WHAT THE TASK ASKS: Write out the whole listing exactly as it stands.

*** Begin section ***

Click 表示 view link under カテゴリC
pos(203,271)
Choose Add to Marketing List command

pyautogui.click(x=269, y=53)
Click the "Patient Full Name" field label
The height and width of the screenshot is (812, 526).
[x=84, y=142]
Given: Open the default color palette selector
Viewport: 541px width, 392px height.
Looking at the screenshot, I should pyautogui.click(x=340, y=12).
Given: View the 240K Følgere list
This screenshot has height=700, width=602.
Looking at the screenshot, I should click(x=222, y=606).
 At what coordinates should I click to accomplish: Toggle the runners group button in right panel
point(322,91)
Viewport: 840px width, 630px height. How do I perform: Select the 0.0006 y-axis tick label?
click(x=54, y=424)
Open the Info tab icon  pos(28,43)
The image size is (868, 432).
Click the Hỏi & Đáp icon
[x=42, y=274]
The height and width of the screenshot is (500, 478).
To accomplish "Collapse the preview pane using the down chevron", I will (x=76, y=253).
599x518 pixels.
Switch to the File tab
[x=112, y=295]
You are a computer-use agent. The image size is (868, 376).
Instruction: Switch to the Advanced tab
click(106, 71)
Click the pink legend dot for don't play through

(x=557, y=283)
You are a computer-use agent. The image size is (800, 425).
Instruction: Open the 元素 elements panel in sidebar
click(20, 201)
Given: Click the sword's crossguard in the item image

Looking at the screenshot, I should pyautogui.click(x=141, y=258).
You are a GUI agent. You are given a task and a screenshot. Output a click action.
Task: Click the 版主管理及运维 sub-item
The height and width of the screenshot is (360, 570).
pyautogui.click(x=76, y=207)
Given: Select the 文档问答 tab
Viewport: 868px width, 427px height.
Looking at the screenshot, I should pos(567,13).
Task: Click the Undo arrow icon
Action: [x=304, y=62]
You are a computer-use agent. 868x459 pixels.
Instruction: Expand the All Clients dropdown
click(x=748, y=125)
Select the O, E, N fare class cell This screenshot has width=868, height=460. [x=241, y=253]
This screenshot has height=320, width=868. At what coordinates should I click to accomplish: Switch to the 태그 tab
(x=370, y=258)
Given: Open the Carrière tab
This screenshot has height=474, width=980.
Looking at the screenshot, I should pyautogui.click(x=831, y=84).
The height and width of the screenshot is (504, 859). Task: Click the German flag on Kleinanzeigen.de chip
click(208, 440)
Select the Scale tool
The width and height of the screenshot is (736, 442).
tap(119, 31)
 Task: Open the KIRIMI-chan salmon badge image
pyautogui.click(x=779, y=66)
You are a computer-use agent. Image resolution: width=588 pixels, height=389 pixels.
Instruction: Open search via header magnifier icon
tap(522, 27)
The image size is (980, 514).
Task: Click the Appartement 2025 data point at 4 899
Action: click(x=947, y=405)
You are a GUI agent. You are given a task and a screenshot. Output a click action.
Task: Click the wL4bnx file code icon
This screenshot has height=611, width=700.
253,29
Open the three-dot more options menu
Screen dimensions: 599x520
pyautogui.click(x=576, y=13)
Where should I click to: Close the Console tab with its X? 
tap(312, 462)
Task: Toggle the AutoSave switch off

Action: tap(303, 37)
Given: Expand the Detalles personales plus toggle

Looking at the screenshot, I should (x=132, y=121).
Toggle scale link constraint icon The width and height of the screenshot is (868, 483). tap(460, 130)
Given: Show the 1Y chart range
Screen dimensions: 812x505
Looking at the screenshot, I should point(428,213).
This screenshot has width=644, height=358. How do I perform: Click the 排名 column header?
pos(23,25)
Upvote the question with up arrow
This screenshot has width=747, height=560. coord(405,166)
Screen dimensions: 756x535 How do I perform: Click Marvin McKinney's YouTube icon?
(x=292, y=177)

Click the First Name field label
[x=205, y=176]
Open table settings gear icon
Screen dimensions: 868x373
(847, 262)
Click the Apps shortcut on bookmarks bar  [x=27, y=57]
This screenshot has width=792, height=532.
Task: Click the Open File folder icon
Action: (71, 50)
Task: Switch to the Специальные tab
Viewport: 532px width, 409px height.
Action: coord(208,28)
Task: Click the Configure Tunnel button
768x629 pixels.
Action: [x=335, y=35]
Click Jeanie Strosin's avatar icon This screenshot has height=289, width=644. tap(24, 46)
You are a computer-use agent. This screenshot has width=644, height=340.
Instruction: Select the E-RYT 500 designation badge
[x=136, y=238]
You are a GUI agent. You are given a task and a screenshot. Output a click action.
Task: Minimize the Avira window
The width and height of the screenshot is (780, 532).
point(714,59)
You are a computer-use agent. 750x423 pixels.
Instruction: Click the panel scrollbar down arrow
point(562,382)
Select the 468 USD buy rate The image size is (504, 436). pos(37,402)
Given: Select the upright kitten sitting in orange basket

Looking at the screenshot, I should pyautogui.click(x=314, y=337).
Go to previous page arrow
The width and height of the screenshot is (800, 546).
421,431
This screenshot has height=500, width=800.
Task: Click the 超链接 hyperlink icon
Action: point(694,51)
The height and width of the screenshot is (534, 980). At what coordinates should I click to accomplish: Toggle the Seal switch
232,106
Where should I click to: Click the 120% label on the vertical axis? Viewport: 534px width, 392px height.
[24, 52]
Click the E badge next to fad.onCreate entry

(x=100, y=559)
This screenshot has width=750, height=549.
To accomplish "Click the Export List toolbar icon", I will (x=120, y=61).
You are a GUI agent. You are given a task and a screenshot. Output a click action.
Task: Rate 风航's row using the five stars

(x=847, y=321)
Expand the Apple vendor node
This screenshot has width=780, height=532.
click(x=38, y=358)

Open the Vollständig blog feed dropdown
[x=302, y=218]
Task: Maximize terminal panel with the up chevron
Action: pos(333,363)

*** End section ***

TASK SOLUTION:
Click 表示 view link under カテゴリC
pos(203,271)
Choose Add to Marketing List command

pyautogui.click(x=269, y=53)
Click the "Patient Full Name" field label
The height and width of the screenshot is (812, 526).
[x=84, y=142]
Given: Open the default color palette selector
Viewport: 541px width, 392px height.
Looking at the screenshot, I should pyautogui.click(x=340, y=12).
Given: View the 240K Følgere list
This screenshot has height=700, width=602.
Looking at the screenshot, I should click(x=222, y=606).
 At what coordinates should I click to accomplish: Toggle the runners group button in right panel
point(322,91)
Viewport: 840px width, 630px height. How do I perform: Select the 0.0006 y-axis tick label?
click(x=54, y=424)
Open the Info tab icon  pos(28,43)
The image size is (868, 432).
Click the Hỏi & Đáp icon
[x=42, y=274]
The height and width of the screenshot is (500, 478).
To accomplish "Collapse the preview pane using the down chevron", I will (x=76, y=253).
599x518 pixels.
Switch to the File tab
[x=112, y=295]
You are a computer-use agent. The image size is (868, 376).
Instruction: Switch to the Advanced tab
click(106, 71)
Click the pink legend dot for don't play through

(x=557, y=283)
You are a computer-use agent. The image size is (800, 425).
Instruction: Open the 元素 elements panel in sidebar
click(20, 201)
Given: Click the sword's crossguard in the item image

Looking at the screenshot, I should pyautogui.click(x=141, y=258).
You are a GUI agent. You are given a task and a screenshot. Output a click action.
Task: Click the 版主管理及运维 sub-item
The height and width of the screenshot is (360, 570).
pyautogui.click(x=76, y=207)
Given: Select the 文档问答 tab
Viewport: 868px width, 427px height.
Looking at the screenshot, I should pos(567,13).
Task: Click the Undo arrow icon
Action: [x=304, y=62]
You are a computer-use agent. 868x459 pixels.
Instruction: Expand the All Clients dropdown
click(x=748, y=125)
Select the O, E, N fare class cell This screenshot has width=868, height=460. [x=241, y=253]
This screenshot has height=320, width=868. At what coordinates should I click to accomplish: Switch to the 태그 tab
(x=370, y=258)
Given: Open the Carrière tab
This screenshot has height=474, width=980.
Looking at the screenshot, I should pyautogui.click(x=831, y=84).
The height and width of the screenshot is (504, 859). Task: Click the German flag on Kleinanzeigen.de chip
click(208, 440)
Select the Scale tool
The width and height of the screenshot is (736, 442).
tap(119, 31)
 Task: Open the KIRIMI-chan salmon badge image
pyautogui.click(x=779, y=66)
You are a computer-use agent. Image resolution: width=588 pixels, height=389 pixels.
Instruction: Open search via header magnifier icon
tap(522, 27)
The image size is (980, 514).
Task: Click the Appartement 2025 data point at 4 899
Action: click(x=947, y=405)
You are a GUI agent. You are given a task and a screenshot. Output a click action.
Task: Click the wL4bnx file code icon
This screenshot has height=611, width=700.
253,29
Open the three-dot more options menu
Screen dimensions: 599x520
pyautogui.click(x=576, y=13)
Where should I click to: Close the Console tab with its X? 
tap(312, 462)
Task: Toggle the AutoSave switch off

Action: tap(303, 37)
Given: Expand the Detalles personales plus toggle

Looking at the screenshot, I should (x=132, y=121).
Toggle scale link constraint icon The width and height of the screenshot is (868, 483). tap(460, 130)
Given: Show the 1Y chart range
Screen dimensions: 812x505
Looking at the screenshot, I should point(428,213).
This screenshot has width=644, height=358. How do I perform: Click the 排名 column header?
pos(23,25)
Upvote the question with up arrow
This screenshot has width=747, height=560. coord(405,166)
Screen dimensions: 756x535 How do I perform: Click Marvin McKinney's YouTube icon?
(x=292, y=177)

Click the First Name field label
[x=205, y=176]
Open table settings gear icon
Screen dimensions: 868x373
(847, 262)
Click the Apps shortcut on bookmarks bar  [x=27, y=57]
This screenshot has width=792, height=532.
Task: Click the Open File folder icon
Action: (71, 50)
Task: Switch to the Специальные tab
Viewport: 532px width, 409px height.
Action: coord(208,28)
Task: Click the Configure Tunnel button
768x629 pixels.
Action: [x=335, y=35]
Click Jeanie Strosin's avatar icon This screenshot has height=289, width=644. tap(24, 46)
You are a computer-use agent. This screenshot has width=644, height=340.
Instruction: Select the E-RYT 500 designation badge
[x=136, y=238]
You are a GUI agent. You are given a task and a screenshot. Output a click action.
Task: Minimize the Avira window
The width and height of the screenshot is (780, 532).
point(714,59)
You are a computer-use agent. 750x423 pixels.
Instruction: Click the panel scrollbar down arrow
point(562,382)
Select the 468 USD buy rate The image size is (504, 436). pos(37,402)
Given: Select the upright kitten sitting in orange basket

Looking at the screenshot, I should pyautogui.click(x=314, y=337).
Go to previous page arrow
The width and height of the screenshot is (800, 546).
421,431
This screenshot has height=500, width=800.
Task: Click the 超链接 hyperlink icon
Action: point(694,51)
The height and width of the screenshot is (534, 980). At what coordinates should I click to accomplish: Toggle the Seal switch
232,106
Where should I click to: Click the 120% label on the vertical axis? Viewport: 534px width, 392px height.
[24, 52]
Click the E badge next to fad.onCreate entry

(x=100, y=559)
This screenshot has width=750, height=549.
To accomplish "Click the Export List toolbar icon", I will (x=120, y=61).
You are a GUI agent. You are given a task and a screenshot. Output a click action.
Task: Rate 风航's row using the five stars

(x=847, y=321)
Expand the Apple vendor node
This screenshot has width=780, height=532.
click(x=38, y=358)

Open the Vollständig blog feed dropdown
[x=302, y=218]
Task: Maximize terminal panel with the up chevron
Action: pos(333,363)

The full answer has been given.